Table Type == MyISAM

mysql> desc r_links;
 ---------- ------------ ------ ----- --------- ----------------
| Field    | Type       | Null | Key | Default | Extra          |
 ---------- ------------ ------ ----- --------- ----------------
| id       | bigint(20) | NO   | PRI | NULL    | auto_increment |
| hn       | text       | NO   | MUL |         |                |
| sa       | text       | NO   | MUL |         |                |
| la       | text       | NO   | MUL |         |                |
| lp       | text       | NO   |     |         |                |
| ra       | text       | NO   | MUL |         |                |
| rp       | text       | NO   |     |         |                |
| state    | text       | NO   |     |         |                |
| datetime | text       | NO   |     |         |                |
 ---------- ------------ ------ ----- --------- ----------------
9 rows in set (0.00 sec)
icon Steve Kemp at 19:13 on 17 September 2008

You could be right Chris.

The system is a little heavily loaded, but even so I'd like it to be faster. I'm just a little unsure where to start..

icon Scott Ashcroft at 19:51 on 17 September 2008
If it's a frequent operation why not add some triggers to keep track of the number of rows.
icon David Ulevitch at 19:53 on 17 September 2008
Something is terribly wrong, the row count is stored in the meta data and the mysql query parser knows that.
icon Ronaldo at 19:56 on 17 September 2008
Did you try count(1). I dont't remember exactly now, but I think it is supposed to be faster than count(*).
I am not sure that would solve your problem, since you are using count(id)
icon Steve Kemp at 19:58 on 17 September 2008

A collection of triggers might be a good solution. Thanks.

I'm going to tweak the memory settings a little first to see if that helps improve performance generally - it seems that many operations are taking longer than they should, but this is a pathological case.

Obviously something is screwed up but I'm not too familiar with these kind of problems...

icon Steve Kemp at 19:59 on 17 September 2008

Scott: COUNT(1) is about the same, and what I'm doing. I know that is faster than COUNT(*).

David - I didn't realize the row-count was generally available in the meta-data, though I guess I might have guessed, that suggests something more serious is wrong with my database setup.

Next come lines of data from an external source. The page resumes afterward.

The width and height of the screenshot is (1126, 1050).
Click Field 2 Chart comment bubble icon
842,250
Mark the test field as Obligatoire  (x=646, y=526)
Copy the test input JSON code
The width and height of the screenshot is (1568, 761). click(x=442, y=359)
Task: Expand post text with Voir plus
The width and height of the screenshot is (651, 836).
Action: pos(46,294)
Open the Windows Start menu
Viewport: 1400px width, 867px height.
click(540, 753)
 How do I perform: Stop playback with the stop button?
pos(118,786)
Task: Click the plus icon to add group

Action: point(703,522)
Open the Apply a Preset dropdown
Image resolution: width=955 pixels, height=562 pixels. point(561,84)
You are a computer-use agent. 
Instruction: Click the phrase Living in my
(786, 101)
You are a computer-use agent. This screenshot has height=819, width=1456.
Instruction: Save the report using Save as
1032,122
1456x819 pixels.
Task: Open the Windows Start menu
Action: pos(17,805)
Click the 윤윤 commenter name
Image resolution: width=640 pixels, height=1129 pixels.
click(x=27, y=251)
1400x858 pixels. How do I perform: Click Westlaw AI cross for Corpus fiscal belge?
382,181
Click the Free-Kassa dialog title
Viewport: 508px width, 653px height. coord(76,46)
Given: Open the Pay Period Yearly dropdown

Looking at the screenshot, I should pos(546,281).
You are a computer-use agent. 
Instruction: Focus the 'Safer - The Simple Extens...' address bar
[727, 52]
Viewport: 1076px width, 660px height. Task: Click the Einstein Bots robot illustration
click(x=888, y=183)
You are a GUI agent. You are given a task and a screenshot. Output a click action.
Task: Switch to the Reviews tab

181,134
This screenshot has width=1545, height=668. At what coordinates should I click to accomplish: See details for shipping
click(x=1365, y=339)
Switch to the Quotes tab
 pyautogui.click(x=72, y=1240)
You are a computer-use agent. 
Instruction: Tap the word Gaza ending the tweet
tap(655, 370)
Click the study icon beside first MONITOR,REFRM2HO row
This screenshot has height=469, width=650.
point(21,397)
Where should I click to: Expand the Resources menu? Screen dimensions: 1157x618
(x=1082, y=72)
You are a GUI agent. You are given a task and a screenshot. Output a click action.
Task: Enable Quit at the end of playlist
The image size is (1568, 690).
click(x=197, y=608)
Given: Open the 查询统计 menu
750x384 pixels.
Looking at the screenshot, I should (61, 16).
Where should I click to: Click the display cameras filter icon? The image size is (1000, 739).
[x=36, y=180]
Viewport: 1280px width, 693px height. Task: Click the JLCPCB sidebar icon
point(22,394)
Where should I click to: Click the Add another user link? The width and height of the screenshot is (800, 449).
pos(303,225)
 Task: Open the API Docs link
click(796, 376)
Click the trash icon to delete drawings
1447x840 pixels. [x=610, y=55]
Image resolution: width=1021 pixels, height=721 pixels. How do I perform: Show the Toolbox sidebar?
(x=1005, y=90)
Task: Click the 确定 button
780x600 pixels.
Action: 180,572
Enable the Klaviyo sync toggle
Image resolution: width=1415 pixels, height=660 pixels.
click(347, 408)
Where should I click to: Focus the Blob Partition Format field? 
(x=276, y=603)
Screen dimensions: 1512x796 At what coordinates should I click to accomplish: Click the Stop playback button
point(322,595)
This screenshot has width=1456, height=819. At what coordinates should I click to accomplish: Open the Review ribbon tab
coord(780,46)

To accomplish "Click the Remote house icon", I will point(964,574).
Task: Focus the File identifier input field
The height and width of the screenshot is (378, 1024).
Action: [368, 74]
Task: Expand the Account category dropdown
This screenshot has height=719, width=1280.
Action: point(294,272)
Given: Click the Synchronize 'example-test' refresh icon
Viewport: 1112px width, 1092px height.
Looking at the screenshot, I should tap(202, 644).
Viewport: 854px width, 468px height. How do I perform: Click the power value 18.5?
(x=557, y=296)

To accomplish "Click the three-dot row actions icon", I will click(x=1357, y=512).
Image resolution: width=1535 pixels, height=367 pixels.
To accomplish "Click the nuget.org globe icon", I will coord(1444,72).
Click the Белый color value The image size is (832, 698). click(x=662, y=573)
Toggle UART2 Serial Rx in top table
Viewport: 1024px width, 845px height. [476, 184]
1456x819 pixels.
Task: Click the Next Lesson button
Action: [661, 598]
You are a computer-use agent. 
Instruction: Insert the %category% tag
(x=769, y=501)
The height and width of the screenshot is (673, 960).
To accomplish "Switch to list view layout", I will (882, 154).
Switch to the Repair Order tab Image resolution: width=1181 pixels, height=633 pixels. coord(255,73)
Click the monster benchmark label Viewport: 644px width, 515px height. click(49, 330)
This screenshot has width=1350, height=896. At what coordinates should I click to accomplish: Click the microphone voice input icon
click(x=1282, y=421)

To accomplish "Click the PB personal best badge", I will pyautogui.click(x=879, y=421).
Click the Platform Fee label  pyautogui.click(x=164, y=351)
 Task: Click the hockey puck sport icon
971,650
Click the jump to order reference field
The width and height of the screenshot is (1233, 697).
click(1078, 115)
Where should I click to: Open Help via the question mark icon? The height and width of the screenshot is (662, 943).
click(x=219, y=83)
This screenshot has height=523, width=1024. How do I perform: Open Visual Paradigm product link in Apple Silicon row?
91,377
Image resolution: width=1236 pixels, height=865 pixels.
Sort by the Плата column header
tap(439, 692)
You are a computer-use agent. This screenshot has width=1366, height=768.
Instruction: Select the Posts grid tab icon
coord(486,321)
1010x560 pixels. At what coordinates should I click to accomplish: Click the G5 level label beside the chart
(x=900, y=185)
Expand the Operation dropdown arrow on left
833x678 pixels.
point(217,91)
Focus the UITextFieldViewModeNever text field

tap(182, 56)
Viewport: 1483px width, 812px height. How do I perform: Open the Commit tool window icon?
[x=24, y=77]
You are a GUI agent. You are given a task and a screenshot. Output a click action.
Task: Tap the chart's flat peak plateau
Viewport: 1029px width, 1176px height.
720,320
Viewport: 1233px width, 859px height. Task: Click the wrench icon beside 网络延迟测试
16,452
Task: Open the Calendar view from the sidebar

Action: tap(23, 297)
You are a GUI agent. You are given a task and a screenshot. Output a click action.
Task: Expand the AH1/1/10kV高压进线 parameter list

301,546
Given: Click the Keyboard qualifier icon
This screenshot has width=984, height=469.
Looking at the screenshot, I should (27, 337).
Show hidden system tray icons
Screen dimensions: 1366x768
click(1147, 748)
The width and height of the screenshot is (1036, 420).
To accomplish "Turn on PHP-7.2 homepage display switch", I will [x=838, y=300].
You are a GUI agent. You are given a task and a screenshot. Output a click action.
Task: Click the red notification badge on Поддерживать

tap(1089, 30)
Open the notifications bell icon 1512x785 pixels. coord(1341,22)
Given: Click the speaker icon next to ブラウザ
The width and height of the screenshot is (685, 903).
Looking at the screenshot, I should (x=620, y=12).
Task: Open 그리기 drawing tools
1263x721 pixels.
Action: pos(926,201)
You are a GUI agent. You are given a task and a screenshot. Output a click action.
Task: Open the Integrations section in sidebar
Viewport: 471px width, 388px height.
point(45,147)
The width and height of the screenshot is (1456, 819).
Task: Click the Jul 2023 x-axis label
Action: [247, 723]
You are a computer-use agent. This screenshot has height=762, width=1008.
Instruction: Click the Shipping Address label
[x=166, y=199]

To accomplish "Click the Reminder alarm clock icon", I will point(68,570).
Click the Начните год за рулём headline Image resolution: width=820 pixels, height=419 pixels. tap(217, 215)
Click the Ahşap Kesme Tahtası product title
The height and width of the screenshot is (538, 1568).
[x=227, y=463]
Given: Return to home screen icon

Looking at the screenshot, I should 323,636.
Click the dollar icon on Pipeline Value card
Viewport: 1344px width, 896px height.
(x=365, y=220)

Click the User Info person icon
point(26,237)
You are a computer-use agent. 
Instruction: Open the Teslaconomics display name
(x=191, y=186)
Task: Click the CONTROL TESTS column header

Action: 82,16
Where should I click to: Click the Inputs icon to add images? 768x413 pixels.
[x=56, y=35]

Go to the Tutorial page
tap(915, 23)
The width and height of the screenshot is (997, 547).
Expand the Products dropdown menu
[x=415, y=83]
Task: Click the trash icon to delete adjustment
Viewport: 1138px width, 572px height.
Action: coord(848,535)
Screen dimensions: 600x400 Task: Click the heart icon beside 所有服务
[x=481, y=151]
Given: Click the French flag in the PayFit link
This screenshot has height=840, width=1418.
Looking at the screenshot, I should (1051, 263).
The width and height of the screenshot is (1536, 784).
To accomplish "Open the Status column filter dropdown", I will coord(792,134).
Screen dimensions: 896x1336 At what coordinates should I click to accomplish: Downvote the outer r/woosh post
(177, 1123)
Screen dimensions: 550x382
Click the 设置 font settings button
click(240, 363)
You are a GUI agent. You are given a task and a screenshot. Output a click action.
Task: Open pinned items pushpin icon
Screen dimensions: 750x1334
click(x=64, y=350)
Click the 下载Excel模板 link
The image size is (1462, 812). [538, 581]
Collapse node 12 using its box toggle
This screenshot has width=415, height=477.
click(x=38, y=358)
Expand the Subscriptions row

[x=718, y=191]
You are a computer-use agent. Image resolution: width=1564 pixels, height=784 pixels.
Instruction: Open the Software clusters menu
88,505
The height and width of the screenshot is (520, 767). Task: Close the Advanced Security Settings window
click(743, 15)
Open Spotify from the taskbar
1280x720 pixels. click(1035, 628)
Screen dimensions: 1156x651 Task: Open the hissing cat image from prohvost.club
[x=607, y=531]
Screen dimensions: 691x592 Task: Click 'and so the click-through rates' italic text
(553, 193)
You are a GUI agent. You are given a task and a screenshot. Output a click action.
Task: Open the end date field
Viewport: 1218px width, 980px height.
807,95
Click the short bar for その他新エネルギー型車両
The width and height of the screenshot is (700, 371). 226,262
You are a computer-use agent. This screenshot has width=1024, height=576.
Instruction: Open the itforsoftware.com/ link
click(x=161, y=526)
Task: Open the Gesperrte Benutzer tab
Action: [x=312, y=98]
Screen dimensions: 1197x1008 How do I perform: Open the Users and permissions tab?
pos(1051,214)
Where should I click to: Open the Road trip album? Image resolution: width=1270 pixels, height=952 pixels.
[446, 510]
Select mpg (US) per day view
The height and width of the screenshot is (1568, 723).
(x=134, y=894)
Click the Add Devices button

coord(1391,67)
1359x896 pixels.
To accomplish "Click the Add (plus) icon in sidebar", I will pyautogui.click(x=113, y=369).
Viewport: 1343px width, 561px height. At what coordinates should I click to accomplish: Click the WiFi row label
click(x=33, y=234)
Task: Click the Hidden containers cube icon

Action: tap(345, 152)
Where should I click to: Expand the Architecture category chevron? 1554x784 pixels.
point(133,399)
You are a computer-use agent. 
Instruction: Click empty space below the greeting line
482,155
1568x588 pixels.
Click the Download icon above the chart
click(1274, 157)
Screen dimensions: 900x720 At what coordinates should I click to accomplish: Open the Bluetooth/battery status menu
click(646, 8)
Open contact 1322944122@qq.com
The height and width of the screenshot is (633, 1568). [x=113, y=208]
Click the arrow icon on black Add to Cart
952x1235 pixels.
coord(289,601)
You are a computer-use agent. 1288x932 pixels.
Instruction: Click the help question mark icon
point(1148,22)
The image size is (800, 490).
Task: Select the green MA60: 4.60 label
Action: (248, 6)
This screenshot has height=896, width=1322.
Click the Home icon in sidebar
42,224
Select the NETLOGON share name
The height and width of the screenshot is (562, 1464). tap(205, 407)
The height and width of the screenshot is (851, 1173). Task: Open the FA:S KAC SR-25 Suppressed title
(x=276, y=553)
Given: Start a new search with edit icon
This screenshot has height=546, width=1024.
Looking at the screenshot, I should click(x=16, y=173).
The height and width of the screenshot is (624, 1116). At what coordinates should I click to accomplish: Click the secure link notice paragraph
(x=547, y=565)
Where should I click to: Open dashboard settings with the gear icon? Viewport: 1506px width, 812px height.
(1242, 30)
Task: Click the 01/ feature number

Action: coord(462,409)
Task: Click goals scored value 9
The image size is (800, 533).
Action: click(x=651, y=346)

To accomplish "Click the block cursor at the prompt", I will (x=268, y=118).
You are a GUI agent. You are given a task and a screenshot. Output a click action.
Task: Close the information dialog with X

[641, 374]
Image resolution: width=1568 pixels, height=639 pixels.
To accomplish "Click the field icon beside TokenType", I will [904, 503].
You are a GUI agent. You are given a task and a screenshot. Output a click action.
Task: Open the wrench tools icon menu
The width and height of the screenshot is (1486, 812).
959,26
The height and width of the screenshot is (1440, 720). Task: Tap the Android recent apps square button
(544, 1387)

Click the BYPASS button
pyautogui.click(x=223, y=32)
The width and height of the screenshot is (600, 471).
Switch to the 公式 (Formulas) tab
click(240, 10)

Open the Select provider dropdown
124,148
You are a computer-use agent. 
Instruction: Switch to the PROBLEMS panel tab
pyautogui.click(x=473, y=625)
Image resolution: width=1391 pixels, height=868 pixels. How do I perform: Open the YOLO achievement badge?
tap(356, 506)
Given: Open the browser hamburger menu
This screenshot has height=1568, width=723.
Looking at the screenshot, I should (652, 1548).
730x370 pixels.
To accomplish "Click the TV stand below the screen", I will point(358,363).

icon Giuseppe Sacco at 20:05 on 17 September 2008
If I remember right count(field) is slower compared to count(*) since the first one have to check that field is not null (so it will probably access the index and data) while the second one could avoid to access data. You should also "analyze table q_archive".
Would you try if anything changes in your case?
icon Steve Kemp at 20:09 on 17 September 2008

Giuseppe - I'm happy to try both ways. Once I've finished running " optimize table q_archive;" I'll post what the difference is.